The Charity Commission’s Charity Sector Risk Assessment 2025 paints a challenging picture: squeezed finances, increasing fraud and cyber threats, governance weaknesses, safeguarding concerns, and a shifting reputational landscape. For finance leaders and finance trustees, it’s a clear signal that your financial and analytical skills are more vital than ever.
Many trustees will admit that risk management is not the most energising part of the agenda. Risk registers can feel like a compliance exercise: lists of things that might go wrong, ranked, colour-coded, reviewed quarterly, and then quietly parked.
The problem isn’t the tool, it’s the mindset. Too often, risk management is seen as paperwork, not as strategy. Finance professionals, however, are well placed to shift this perception. You already think in probabilities, impacts, and interdependencies. You understand the language of data, controls, and assurance. That’s exactly what effective risk governance needs. So how can financially literate trustees and finance leads breathe life into this process?

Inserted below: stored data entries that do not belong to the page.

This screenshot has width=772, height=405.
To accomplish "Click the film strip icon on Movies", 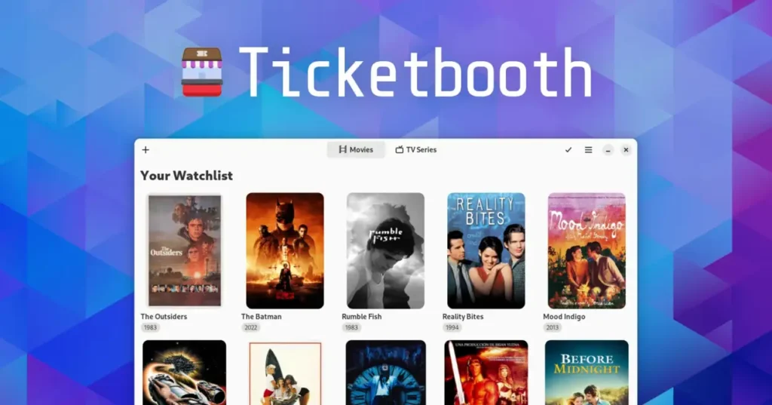I will [x=343, y=149].
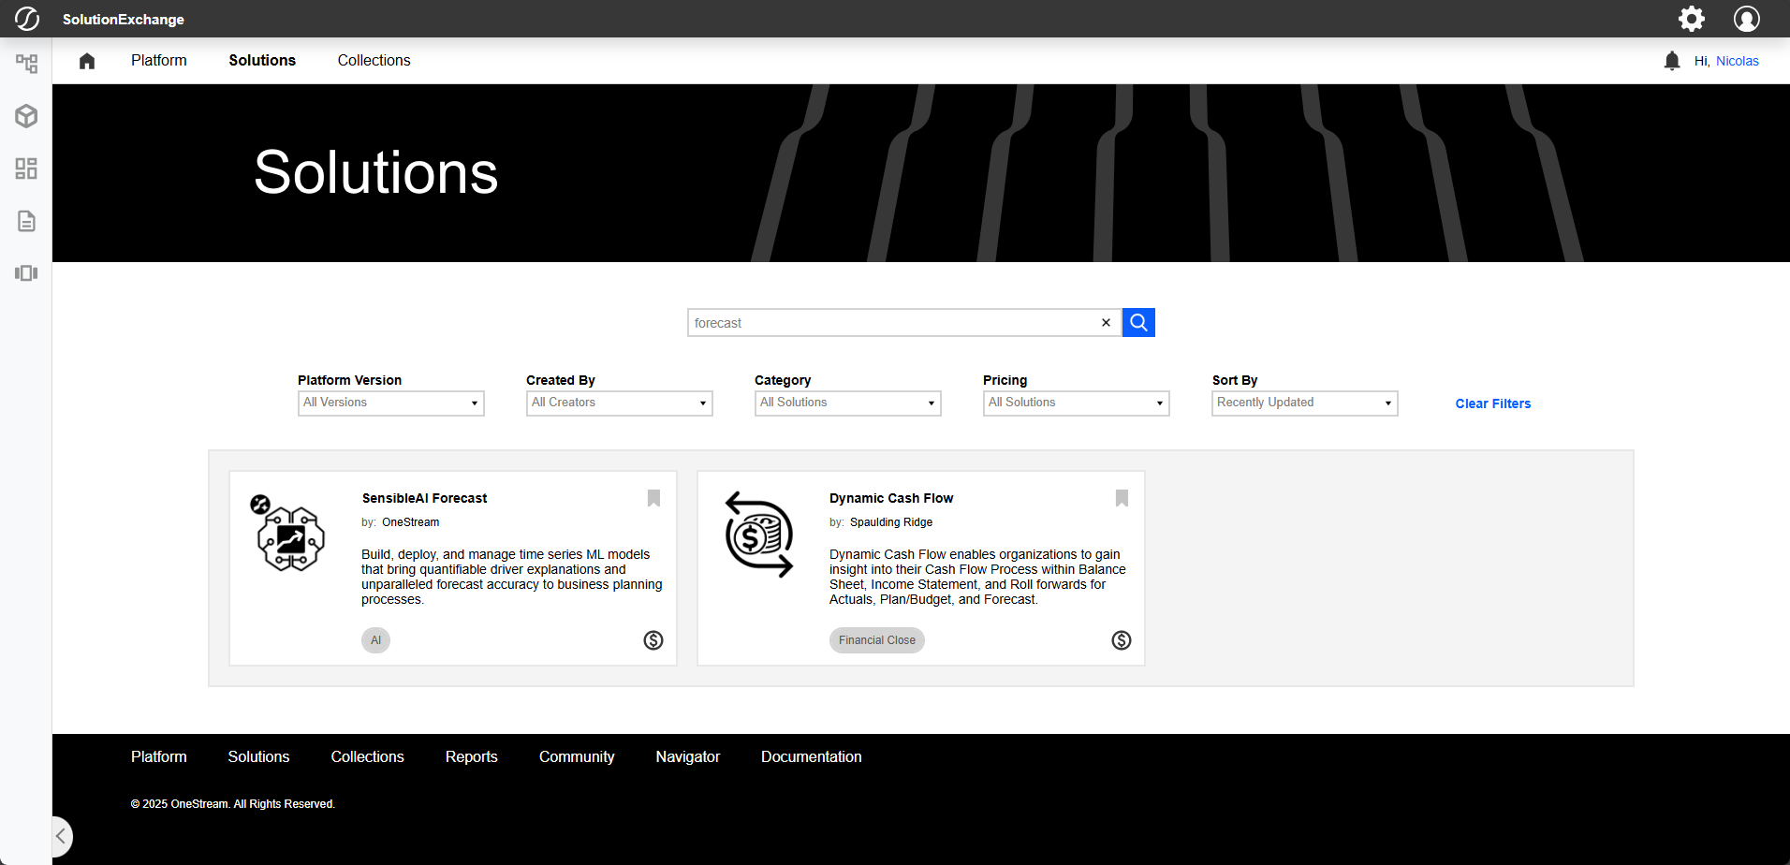This screenshot has height=865, width=1790.
Task: Open the hierarchy icon in left sidebar
Action: pos(26,64)
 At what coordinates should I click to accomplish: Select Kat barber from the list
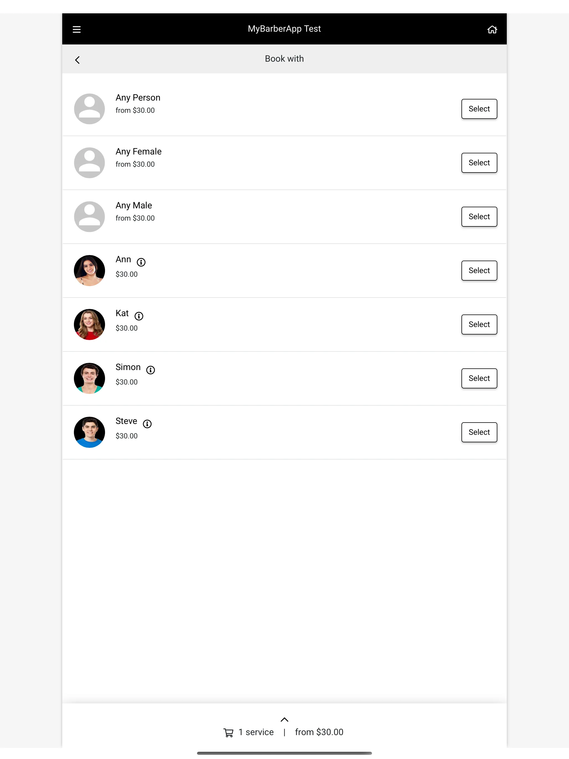(x=479, y=324)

- Make the link between risk and purpose: start by reframing the conversation: risk management isn’t about avoiding danger; it’s about enabling the charity to deliver its mission sustainably. For example, financial risk is not only about liquidity, but also about the charity’s ability to keep its doors open to beneficiaries. Every risk reviewed should connect directly to why the charity exists.
- Use financial analysis to bring realism into the room: many risk discussions are qualitative. High / medium / low ratings mean different things to different people and finance leaders could strengthen this by quantifying the risk, for example, estimating the reduction in reserves if income dropped by 10 percent, or the value of staff time (and staff costs) spent on dealing with a PR crisis. Scenario planning and sensitivity analysis are familiar tools to finance professionals and can transform abstract risks into tangible decisions.
- Make the risk register a living, breathing document: risk management shouldn’t be confined to an annual update; it should be a dynamic conversation. For example, review emerging risks at every board or finance committee and invite managers to share real-world indicators: late grant payments, staff turnover, compliance gaps. Finance leaders can help by integrating risk metrics into management accounts and dashboards.
- Assess and articulate your board’s risk appetite: every charity has a risk appetite, but few boards take the time to define it clearly. Risk appetite should be explicit, evidence-based, and nuanced by risk type. Your board might have low appetite for safeguarding or compliance risks, where a single failure can be devastating, but may tolerate a moderate level of financial risk, for example in piloting new fundraising approaches or investing reserves. And it may have a higher appetite for strategic or innovation risks, where calculated experimentation can drive growth or impact.
- Elevate the conversation: from mitigation to opportunity: a balanced risk culture acknowledges that not all risk is bad. Some risks, such as developing a new income stream, adopting new tech, or forming a partnership, are necessary for innovation. Finance professionals can champion informed risk-taking by encouraging the board to assess not just how to avoid loss, but how to invest wisely in opportunity. This might mean scenario-based investment cases, clear ROI metrics, or structured reviews of new initiatives.
- Address the new reality: fraud and cybercrime: the 2025 Risk Assessment highlights growing exposure to fraud and cybercrime, and new legal duties for larger charities to prevent fraud proactively. Finance leaders should ensure that strong internal controls are in place to protect the charity. This includes segregation of duties and dual authorisation for payments, regular fraud risk assessments, cyber awareness training across staff and trustees, and clear escalation routes for concerns.
- Build engagement through storytelling and ‘what ifs’: numbers tell part of the story, but human narratives bring risk to life. Use brief case studies to illustrate what happens when controls fail or when risks are managed well. Hearing how a cyber attack impacted another organisation will bring the threat to life and helps to engage staff and volunteers in training that can otherwise seem dry and abstract.
Risk management doesn’t have to be dry, defensive, or bureaucratic. With financial expertise and storytelling, trustees and executive leaders can transform it into a dynamic process that supports resilience and connects to the charity’s mission.